Pregabalin had no effect on heart rate, which is consistent with animal experiments showing that intrathecal administration of the related compound, gabapentin, does not alter resting or acutely evoked autonomic outflow.39 However, the systolic and diastolic blood pressures were reduced at 5 minutes after intubation and immediately after extubation in the tramadol patients and the pregabalin patients when compared to placebo, though the decrease in pregabalin was not statistically significant as in tramadol patients. This observation is in agreement with earlier reports that tramadol attenuates the pressor response to endotracheal intubation.40
As shown in Table 4, drowsiness was less frequent with pregabalin and was seen in 4% of the patients compared to 32% in the tramadol group.

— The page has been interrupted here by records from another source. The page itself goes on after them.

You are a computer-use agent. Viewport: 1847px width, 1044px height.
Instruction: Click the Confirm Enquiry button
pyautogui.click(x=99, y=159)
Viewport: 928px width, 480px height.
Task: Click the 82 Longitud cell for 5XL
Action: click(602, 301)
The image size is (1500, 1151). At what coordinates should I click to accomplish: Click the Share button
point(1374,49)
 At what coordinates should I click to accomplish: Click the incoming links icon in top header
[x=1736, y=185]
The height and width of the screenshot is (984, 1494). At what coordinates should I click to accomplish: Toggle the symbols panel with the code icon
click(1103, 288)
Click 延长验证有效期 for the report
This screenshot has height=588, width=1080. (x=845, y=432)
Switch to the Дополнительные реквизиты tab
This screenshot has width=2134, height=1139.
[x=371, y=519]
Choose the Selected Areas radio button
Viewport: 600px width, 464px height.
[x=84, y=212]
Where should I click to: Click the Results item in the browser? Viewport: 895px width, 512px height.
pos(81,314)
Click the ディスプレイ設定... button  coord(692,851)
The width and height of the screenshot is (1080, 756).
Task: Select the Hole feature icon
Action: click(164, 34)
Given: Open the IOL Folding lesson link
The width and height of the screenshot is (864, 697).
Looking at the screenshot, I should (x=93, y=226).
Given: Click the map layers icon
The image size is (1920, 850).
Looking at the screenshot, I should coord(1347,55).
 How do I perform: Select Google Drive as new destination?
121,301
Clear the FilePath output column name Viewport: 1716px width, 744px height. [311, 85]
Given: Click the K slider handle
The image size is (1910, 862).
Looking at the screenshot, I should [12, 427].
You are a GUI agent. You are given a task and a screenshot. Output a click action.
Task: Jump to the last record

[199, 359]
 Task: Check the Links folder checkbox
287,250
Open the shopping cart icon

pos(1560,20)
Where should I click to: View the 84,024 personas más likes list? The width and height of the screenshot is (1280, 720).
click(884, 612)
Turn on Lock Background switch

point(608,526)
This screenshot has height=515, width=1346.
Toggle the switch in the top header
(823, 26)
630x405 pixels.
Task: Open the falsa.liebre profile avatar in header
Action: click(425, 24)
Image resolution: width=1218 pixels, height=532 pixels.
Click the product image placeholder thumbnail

Fewer patients experienced nausea (4%) and vomiting (4%) in the pregabalin group compared to the placebo group (nausea 8%, vomiting 12%) and the tramadol group (nausea 20%, vomiting 20%), implying that the incidence of nausea and vomiting is more in the tramadol group and the placebo group than in the pregabalin group.
This is in agreement with previous reports,37 which assessed the efficacy and tolerability of pregabalin and found pregabalin to be well tolerated at all doses, while dizziness, drowsiness, nausea, vomiting, and headache were the common adverse effects observed after tramadol.41 A higher incidence of these adverse effects was seen at higher doses, due to a dose–response effect.42
The following conclusions can be drawn from the study.
Pregabalin has a statistically significant analgesic effect when compared to placebo, but this effect is less when compared to tramadol.
The need for rescue analgesia is the least in tramadol patients followed by pregabalin, and it reached a maximum in the control group.
Pregabalin has a statistically significant anxiolytic effect compared to placebo.
The anxiolytic effect of pregabalin is associated with less sedation when compared to tramadol.
Pregabalin has a lower number of postoperative complications of nausea, vomiting, and drowsiness when compared to tramadol.
Footnotes
Disclosure
The authors report no conflicts of interest in this work.